*Given records*:
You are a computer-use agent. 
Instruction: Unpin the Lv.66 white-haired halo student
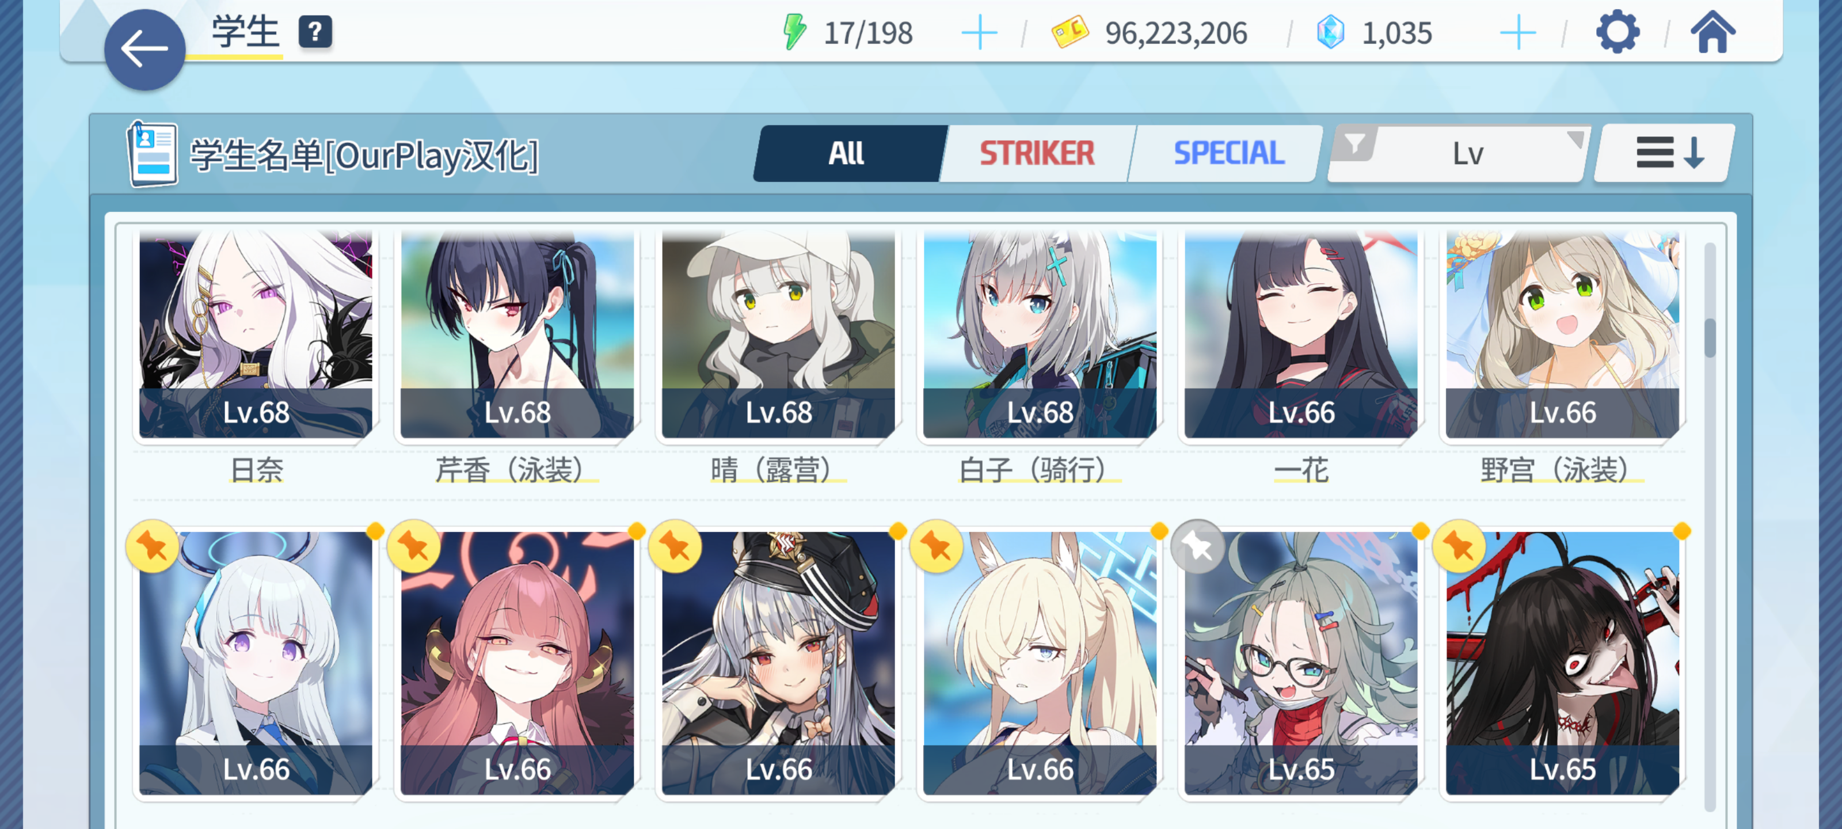coord(152,547)
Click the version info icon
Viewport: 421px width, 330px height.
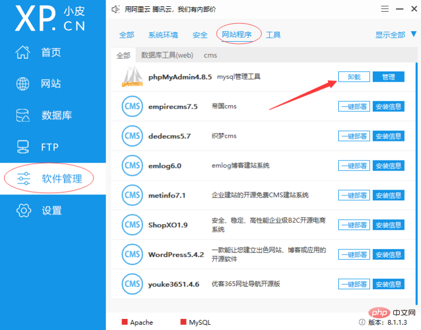tap(362, 322)
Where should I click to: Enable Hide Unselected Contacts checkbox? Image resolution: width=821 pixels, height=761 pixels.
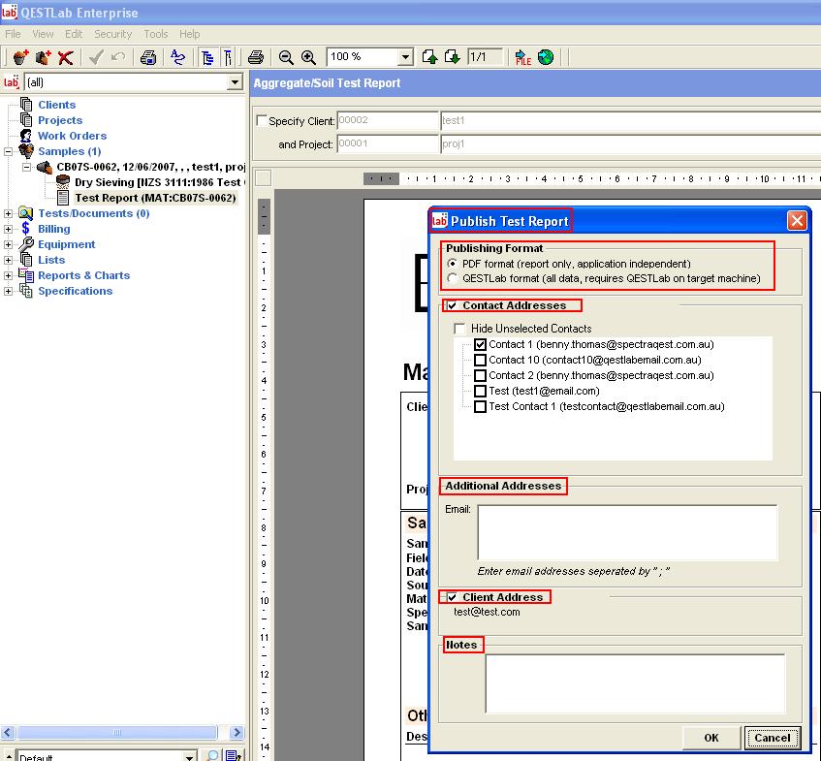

*Brief*:
In the items, from the line containing "Click the version info icon" through the end of the items, inclusive, replace "checkbox" with "toggle" and give those lines again with nothing else changed. Leave the pictures out of your answer.

*Task response*:
Click the version info icon
Viewport: 421px width, 330px height.
tap(362, 322)
Where should I click to: Enable Hide Unselected Contacts toggle? Image resolution: width=821 pixels, height=761 pixels.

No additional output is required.